- _Extract_:

══════

- DVD cover
- Genre: Biographical drama
- Based on: Breaking the Surface by Greg Louganis; Eric Marcus;
- Written by: Alan Hines
- Directed by: Steven Hilliard Stern
- Starring: Mario Lopez; Michael Murphy; Jeffrey Meek; Rosemary Dunsmore; Aki Aleong; Bruce Weitz;
- Music by: Richard Bellis
- Country of origin: United States
- Original language: English

Production
- Executive producers: Allen S. Epstein; Jim Green;
- Producer: Mark Bacino
- Cinematography: Michael Slovis
- Editor: Peter Svab
- Running time: 95 minutes
- Production companies: World International Network; Green/Epstein Productions;

Original release
- Network: USA Network
- Release: March 19, 1997

= Breaking the Surface: The Greg Louganis Story =

1997 Canadian TV film

Breaking the Surface: The Greg Louganis Story is a 1997 American biographical drama television film starring Mario Lopez as American diver Greg Louganis. It was directed by Steven Hilliard Stern and written by Alan Hines, based on the 1996 best-selling memoir Breaking the Surface by Louganis and Eric Marcus. Michael Murphy, Jeffrey Meek, Rosemary Dunsmore, Aki Aleong, and Bruce Weitz co-star.

══════

- _Listed records_:
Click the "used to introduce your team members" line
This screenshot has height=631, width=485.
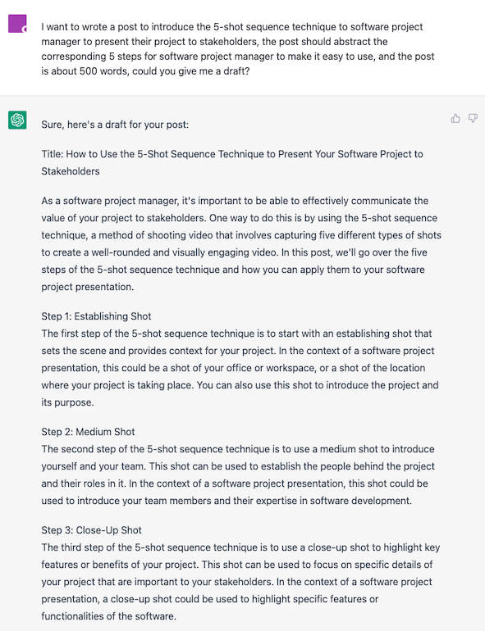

══════

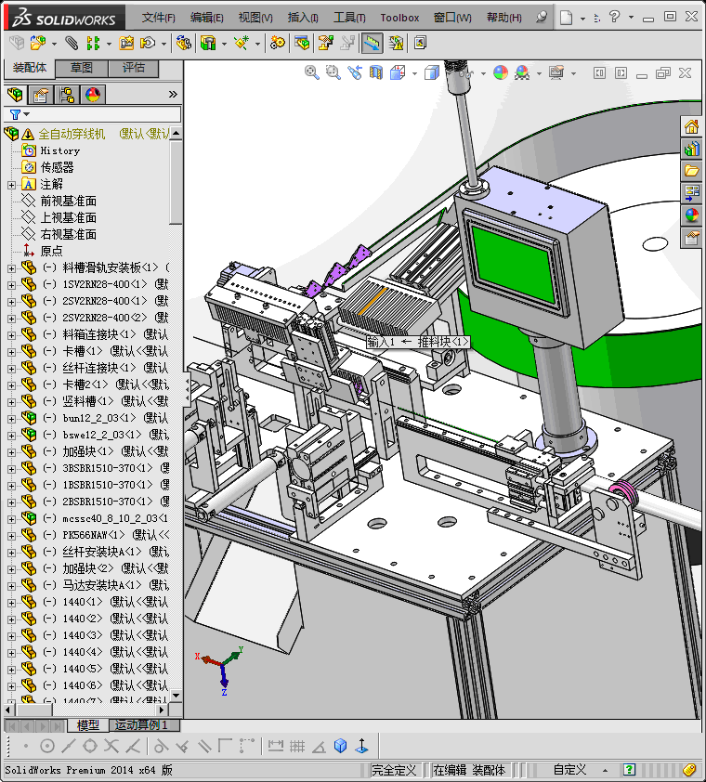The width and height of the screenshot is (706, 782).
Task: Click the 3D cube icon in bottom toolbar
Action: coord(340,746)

══════

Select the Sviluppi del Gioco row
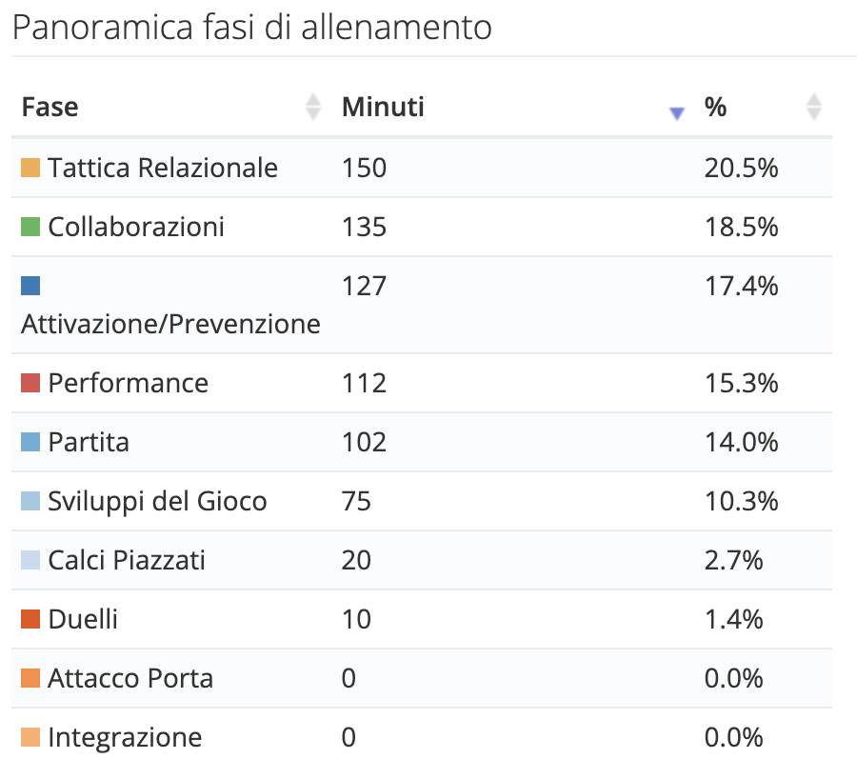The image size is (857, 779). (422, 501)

══════

- _Questions to answer_:
• 1. Answer these questions from the page about the Greg Louganis TV film:
(a) Who directed the film?
(b) On which network did the film first air, and on what date?
(c) What is the film's running time?
• 2. Pick up the page about the Greg Louganis TV film after its final sentence, and continue it.
The entries come from a different source than the page about the Greg Louganis TV film.

- _Answers below_:
• 1.
(a) Steven Hilliard Stern
(b) USA Network, March 19, 1997
(c) 95 minutes

• 2.
This was the final film Stern directed before his death in 2018. It aired on the USA Network on March 19, 1997.

==Plot==
In Seoul, 1988, Greg Louganis hits the diving board while plunging towards the water, cutting his head open. Splashing into the water, Greg begins to have flashbacks: as a young kid being ridiculed by neighborhood bullies; his adoptive father is not accepting and overbearing; winning the silver medal; the 1982 world championship; two gold medals in the 1984 Summer Olympics in Los Angeles; the struggles of an abusive relationship with Tom Barrett; his father's terminal cancer; Tom's losing battle with AIDS and Greg's own HIV positive status. After doctors in Seoul stitch Greg's head wound, he returns to competition and picks up two more gold medals. After his father's death and Tom's lost AIDS' battle, Greg decides to come out and go public with every aspect of his life as a gay athlete.

==Cast==
- Mario Lopez as Greg Louganis
- Michael Murphy as Pete Louganis
- Jeffrey Meek as Tom Barrett
- Rosemary Dunsmore as Frances Louganis
- Aki Aleong as Dr. Sammy Lee
- Bruce Weitz as Ron O'Brien
- Megan Leitch as Megan Neyer
- Jonathan Scarfe as Keith
- Fulvio Cecere as John Anders
- Patrick David as Young Greg Louganis
- Rafael Rojas III as Greg (age 9)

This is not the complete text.